I've been using my camera for about three years now and, I'm not joking,_ EVERY SINGLE _photograph has come out blurry. Even when I set it on a tripod, have the ISO and shutter speed set fast, I still get blurry photos. This is very infuriating since I'm definitely not a newbie photographer.
I went into a camera shop and the photo guys did a simple test with patterns on a white peice of paper and they said, "nah, it's your problem."


I guess it is. Here is one example attached. See how the whole image is blurry? Every single photo has been like that. Any ideas? Thanks in advance.
In case you aren't able to get the exif data, here it is:
File name: blurry_image.jpeg (Standard EXIF Tags)

>>> Photograph Information <<<

White Balance : Manual
Sharpness : Normal
Saturation : Normal
Metering Mode : Spot
Light Source : Cloudy weather
ISO Speed Ratings : 100
Focal Length : 85.0 mm
Flash : No flash
FNumber : F5
Exposure Time : 1/160 s
Exposure Program : Aperture priority
Exposure Mode : Auto
Exposure Bias : -1/3 EV
Contrast : Normal


----------



## The_Traveler (Oct 13, 2013)

post a 100% crop so we can actually see the blur better.

(By 100% I mean just clip a piece of the original small enough to fit on the screen and post that without reducing.)


----------



## The_Traveler (Oct 13, 2013)

is this all the time, every lens, there is no place on the image that is sharp?


----------



## 480sparky (Oct 13, 2013)

Or post a link to a full-size, unedited original.

It may just be a soft lens.  It may be the focus was not correct.


----------



## PaulWog (Oct 14, 2013)

We'll need more information. The RAW file is important.

You're shooting at 85mm (I'm assuming on a DX camera), and your shutter speed is 1/160. The blur looks an awful like one of two things: Misfocus, or an unsteady hand. If it's the latter, then you may need to work on your steadiness. Regardless of that, you need a quicker shutter speed at 85mm. Your ISO is set to 100. Bring it up to 640 and you'll likely have an acceptable shutter speed for that shot. Then, hand steadiness won't matter (because there might not be any problem with how you're holding the camera right now). If you don't have VR, then that's a huge incentive to maintain a quicker shutter speed. 

You mention that you get blurry photos even at fast shutter speeds, however it's difficult to analyse the problem when viewing a photo shot at a slower shutter speed at 85mm. But if the same results occur even at something like 1/800, then you definitely need to figure things out. It could be that something isn't focussing correctly (backfocus, frontfocus, or just bad focus all around). If you have built-in focus adjustment in your camera, reset that and see what happens, and then go through some guides on how to set up built-in focus adjustment on your camera with each lens you have. If you only have one lens currently, then try another lens on the camera.


----------



## goodguy (Oct 14, 2013)

###

REQUIRED TASKS:
- A) Can you copy the stretch of the blurry-photo thread from "(By 100% I mean" through "that is sharp?"?
- B) Could you carry on the blurry-photo thread from the point where it stops?
The rows have no role here.

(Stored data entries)

###

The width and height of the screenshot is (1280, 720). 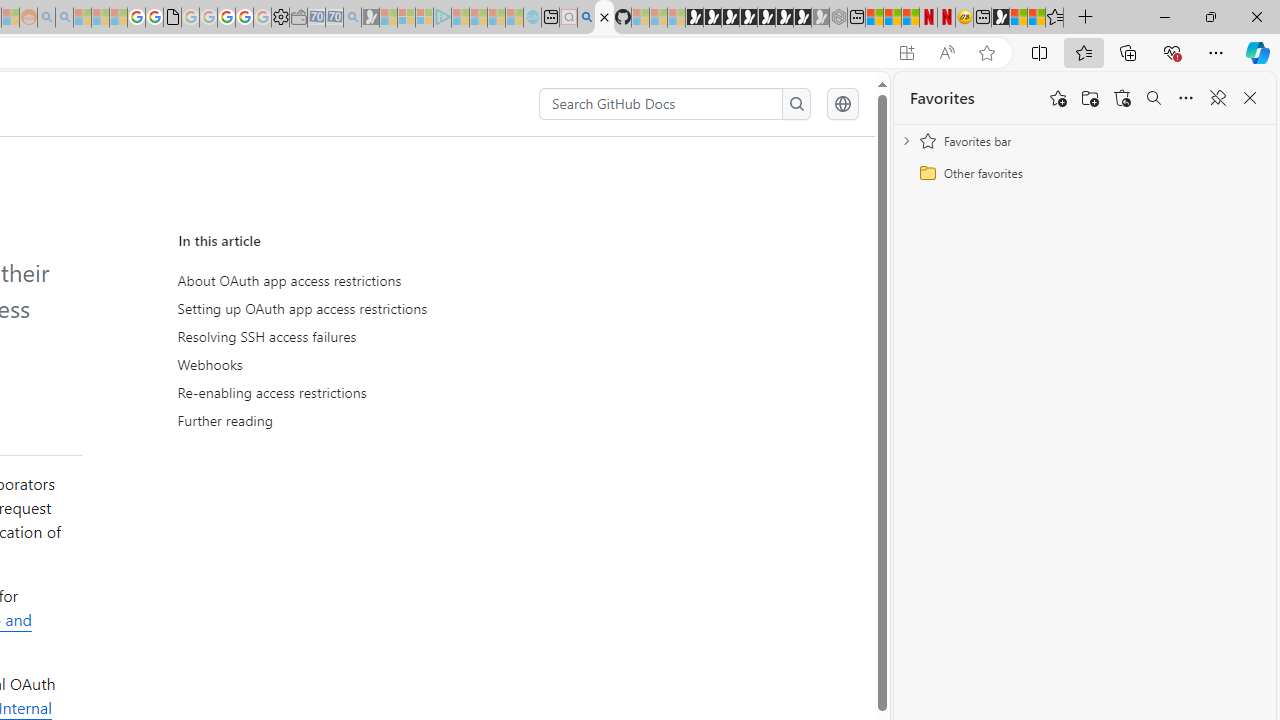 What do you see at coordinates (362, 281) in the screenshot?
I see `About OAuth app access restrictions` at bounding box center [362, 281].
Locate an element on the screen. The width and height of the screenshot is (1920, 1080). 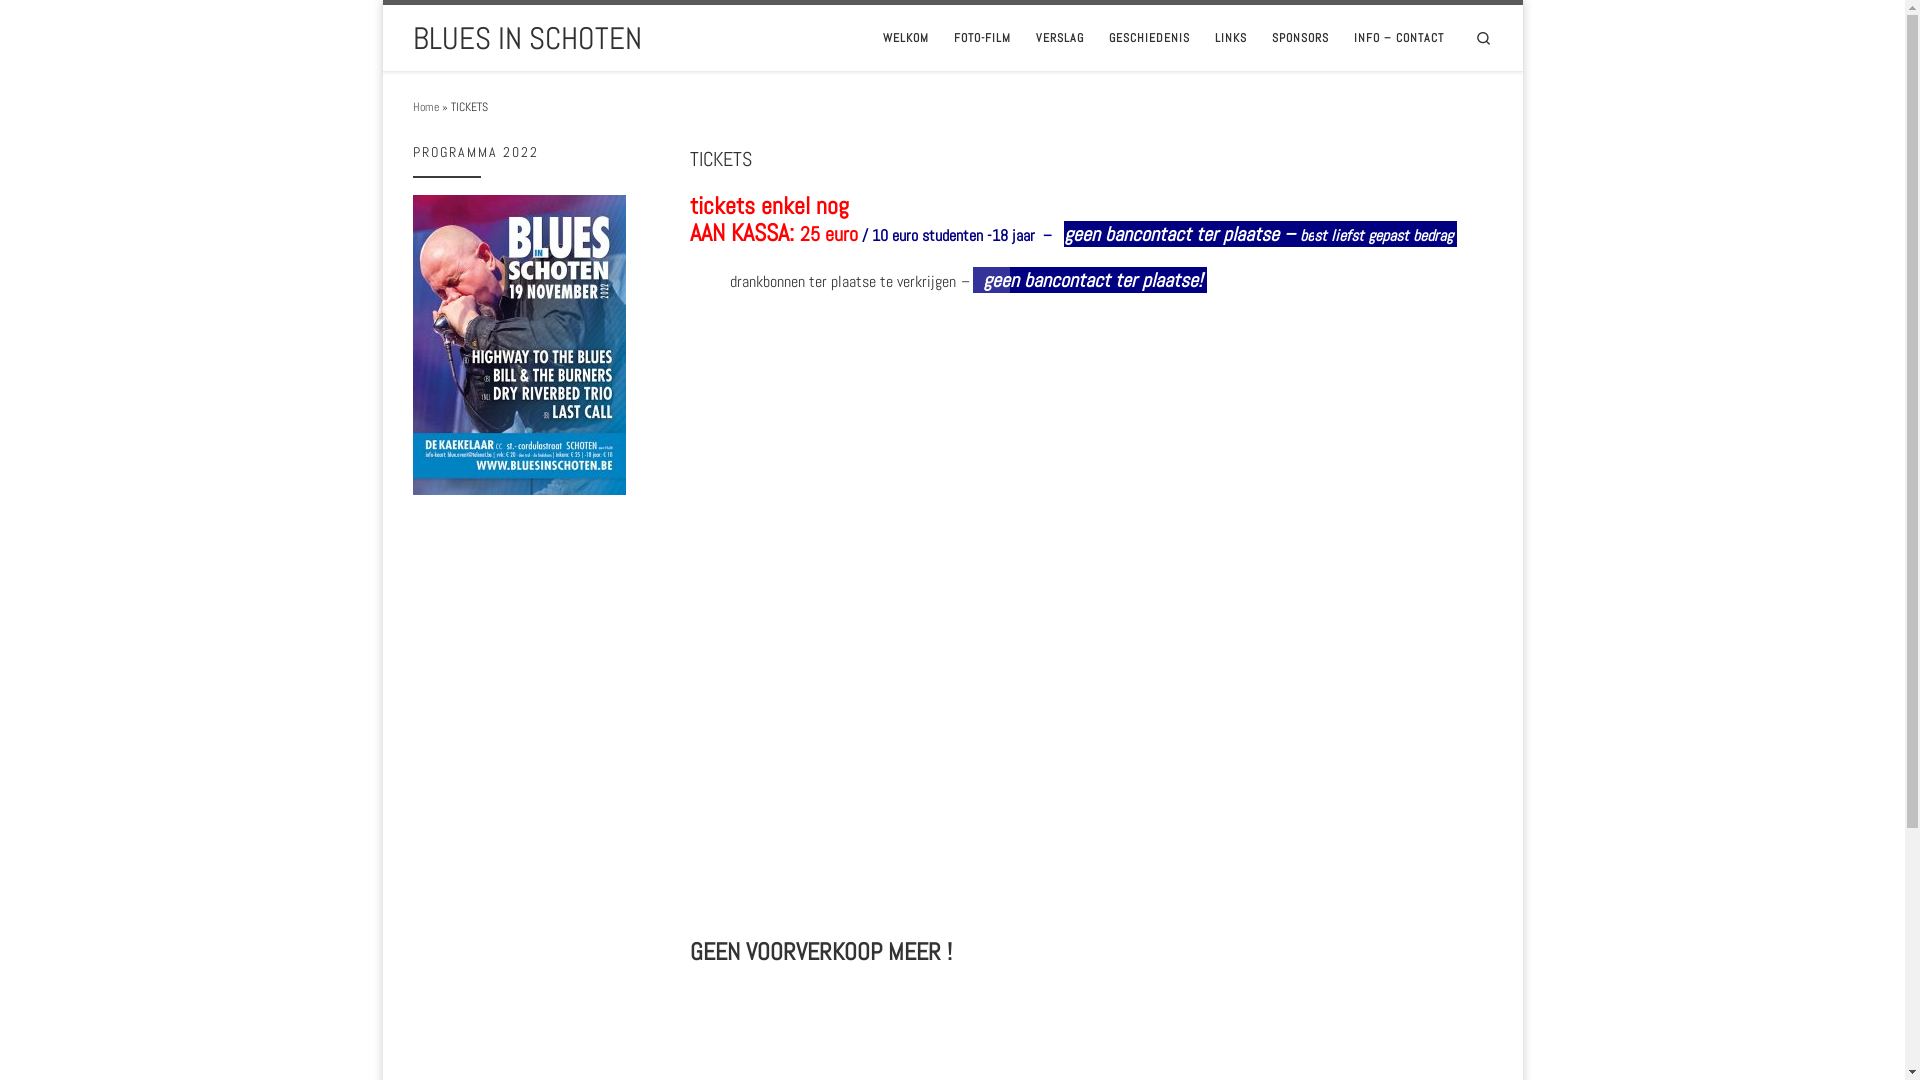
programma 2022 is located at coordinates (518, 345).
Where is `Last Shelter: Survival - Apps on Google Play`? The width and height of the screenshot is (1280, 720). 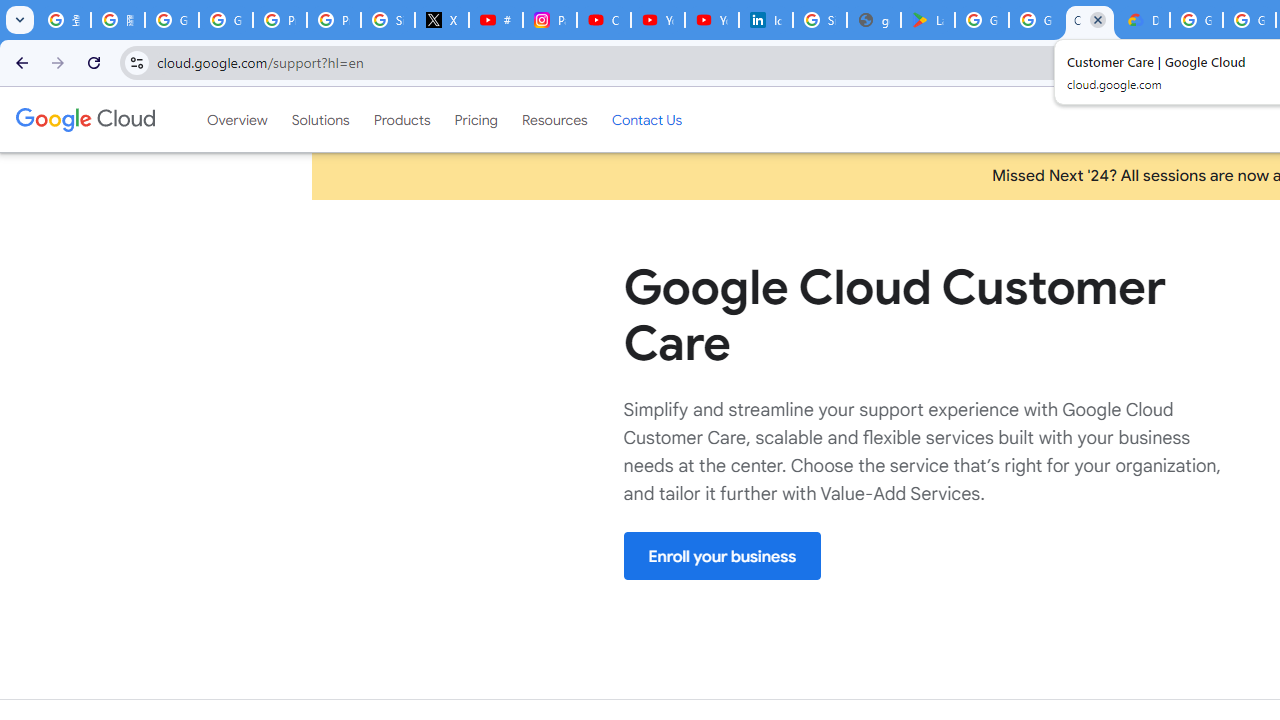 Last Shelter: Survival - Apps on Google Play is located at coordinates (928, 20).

###

PER-TASK OUTPUTS:
- A)
(By 100% I mean just clip a piece of the original small enough to fit on the screen and post that without reducing.)


----------



## The_Traveler (Oct 13, 2013)

is this all the time, every lens, there is no place on the image that is sharp?

- B)
Just going to a sales person who takes a quick shot doesnt mean its your problem, the selles experience just might be less then yours.
It sounds like you know your stuff and operators error could be the reason, listen to what the good people here telling you try it and I hope you will learn and solve your problem this way.

I had focusing problems on my Nikon D7000, all the time the camera back focused, just like you are reached out and asked for the peoples help and I got some great pointers which I checked one after the other but nothing helped so I knew it was a problem with my camera.
I took it to Nikon service centre and they were very nice and within a week I had my camera back serviced.
The service helped a lot and improved the focusing but still I could see back focusing issues so I fine tuned all my lenses to my camera which helped even more but still I could see back focusing problems so eventually I gave up and upgraded to the Nikon D7100 which showed me a whole new world.
All the time I had the nagging feeling maybe it really is the operators problem but now when I ahve the D7100 I know it wasnt, it was 100% the camera.
Even with the camera being serviced and me fine tuning the lenses the problem was never fully soved.
Sometimes you get a lemon and if you try everything and still doesnt get the sharpness you are expecting from your camera then you should consider replacing her.

I tried to shoot hand held, with tripod, different lenses, fast shutter speed single focus point...........etc
Hope you solve your problem, nothing is more annoying then getting soft pictures.
Good luck


----------



## SCraig (Oct 14, 2013)

What lens(es) are you using?

Are you using autofocus or manual focus?  If autofocus, what mode (AF-S, AF-A, AF-C)?  Do you have that 3D Dynamic Area mess enabled?  Do you have in-camera noise-reduction enabled?


----------



## haddit_up2here (Oct 14, 2013)

The_Traveler said:


> is this all the time, every lens, there is no place on the image that is sharp?





SCraig said:


> What lens(es) are you using?
> 
> Are you using autofocus or manual focus?  If autofocus, what mode (AF-S,  AF-A, AF-C)?  Do you have that 3D Dynamic Area mess enabled?  Do you  have in-camera noise-reduction enabled?



Wow, thanks for all the replies...didn't expect so many.

In any case, this occurs with every lens. I have an 18-55mm and a 100-200mm. I've tried both manual focus and auto focus with the same result. With manual focus I make extra sure to get the subject in focus: I pay attention to both the image coming in the viewfinder and the indicators in the viewfinder. So maybe it is a "backfocus" issue.

And, sorry, I don't remember what focus mode I used for the image (it was taken a while ago). I'm posting a recent one with the full image (reduced scale), and a full cropped image. Here I was using manual focus and I was careful to get the subject in focus. I used a tripod (a gorilla pod on a log), image stabilization, and 



PaulWog said:


> The blur looks an awful like one of two things:  Misfocus, or an unsteady hand. If it's the latter, then you may need to  work on your steadiness. Regardless of that, you need a quicker shutter  speed at 85mm. Your ISO is set to 100. Bring it up to 640 and you'll  likely have an acceptable shutter speed for that shot.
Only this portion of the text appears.